_Provided entries_.
BEGIN
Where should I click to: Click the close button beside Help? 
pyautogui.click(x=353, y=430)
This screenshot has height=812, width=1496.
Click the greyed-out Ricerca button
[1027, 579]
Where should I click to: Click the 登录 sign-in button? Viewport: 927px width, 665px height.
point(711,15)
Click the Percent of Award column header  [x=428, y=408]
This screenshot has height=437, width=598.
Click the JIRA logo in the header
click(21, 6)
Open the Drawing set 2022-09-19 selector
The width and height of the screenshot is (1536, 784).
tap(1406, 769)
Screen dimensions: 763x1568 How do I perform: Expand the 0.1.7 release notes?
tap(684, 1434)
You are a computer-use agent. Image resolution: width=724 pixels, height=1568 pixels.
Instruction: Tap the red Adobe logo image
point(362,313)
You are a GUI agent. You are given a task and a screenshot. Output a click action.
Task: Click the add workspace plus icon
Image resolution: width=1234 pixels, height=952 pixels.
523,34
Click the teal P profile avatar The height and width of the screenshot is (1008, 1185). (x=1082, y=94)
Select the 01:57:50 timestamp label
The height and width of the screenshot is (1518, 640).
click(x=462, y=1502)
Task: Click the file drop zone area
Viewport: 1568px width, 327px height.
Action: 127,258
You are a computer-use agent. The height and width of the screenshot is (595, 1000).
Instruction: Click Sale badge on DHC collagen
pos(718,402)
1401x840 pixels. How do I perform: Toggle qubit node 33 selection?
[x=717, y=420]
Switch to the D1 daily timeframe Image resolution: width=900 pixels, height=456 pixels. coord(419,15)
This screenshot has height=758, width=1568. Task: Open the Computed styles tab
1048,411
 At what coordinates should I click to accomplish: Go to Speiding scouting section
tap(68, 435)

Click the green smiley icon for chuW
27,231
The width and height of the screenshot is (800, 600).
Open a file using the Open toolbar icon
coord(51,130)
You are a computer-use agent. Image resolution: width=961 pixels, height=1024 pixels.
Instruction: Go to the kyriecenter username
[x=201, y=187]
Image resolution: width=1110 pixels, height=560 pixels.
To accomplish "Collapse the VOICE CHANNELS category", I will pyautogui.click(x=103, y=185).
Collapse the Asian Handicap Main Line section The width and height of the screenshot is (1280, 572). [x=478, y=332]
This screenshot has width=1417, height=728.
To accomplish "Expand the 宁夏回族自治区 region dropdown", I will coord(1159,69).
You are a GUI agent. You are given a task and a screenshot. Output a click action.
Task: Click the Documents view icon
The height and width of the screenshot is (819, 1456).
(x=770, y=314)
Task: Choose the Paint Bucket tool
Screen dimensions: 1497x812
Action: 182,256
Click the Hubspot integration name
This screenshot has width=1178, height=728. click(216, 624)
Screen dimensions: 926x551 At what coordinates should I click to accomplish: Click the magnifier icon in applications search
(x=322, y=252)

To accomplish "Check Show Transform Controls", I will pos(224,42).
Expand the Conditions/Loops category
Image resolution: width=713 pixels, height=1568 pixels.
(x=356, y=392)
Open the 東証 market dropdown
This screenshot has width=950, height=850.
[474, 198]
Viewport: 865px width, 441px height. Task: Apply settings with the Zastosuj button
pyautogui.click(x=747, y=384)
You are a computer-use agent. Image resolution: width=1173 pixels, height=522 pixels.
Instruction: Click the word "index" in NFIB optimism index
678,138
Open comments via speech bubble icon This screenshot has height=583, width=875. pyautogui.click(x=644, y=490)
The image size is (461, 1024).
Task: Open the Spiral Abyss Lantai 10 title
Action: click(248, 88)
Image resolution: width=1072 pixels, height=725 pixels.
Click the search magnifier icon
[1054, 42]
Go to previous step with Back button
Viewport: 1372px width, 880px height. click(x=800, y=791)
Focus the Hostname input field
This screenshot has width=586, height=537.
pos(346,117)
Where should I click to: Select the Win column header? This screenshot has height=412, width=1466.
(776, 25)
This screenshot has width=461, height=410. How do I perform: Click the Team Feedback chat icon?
END
_Exercise description_. Where a line of the data holds "Collapse", show that line.

_Output for this exercise_.
To accomplish "Collapse the VOICE CHANNELS category", I will pyautogui.click(x=103, y=185).
Collapse the Asian Handicap Main Line section The width and height of the screenshot is (1280, 572). [x=478, y=332]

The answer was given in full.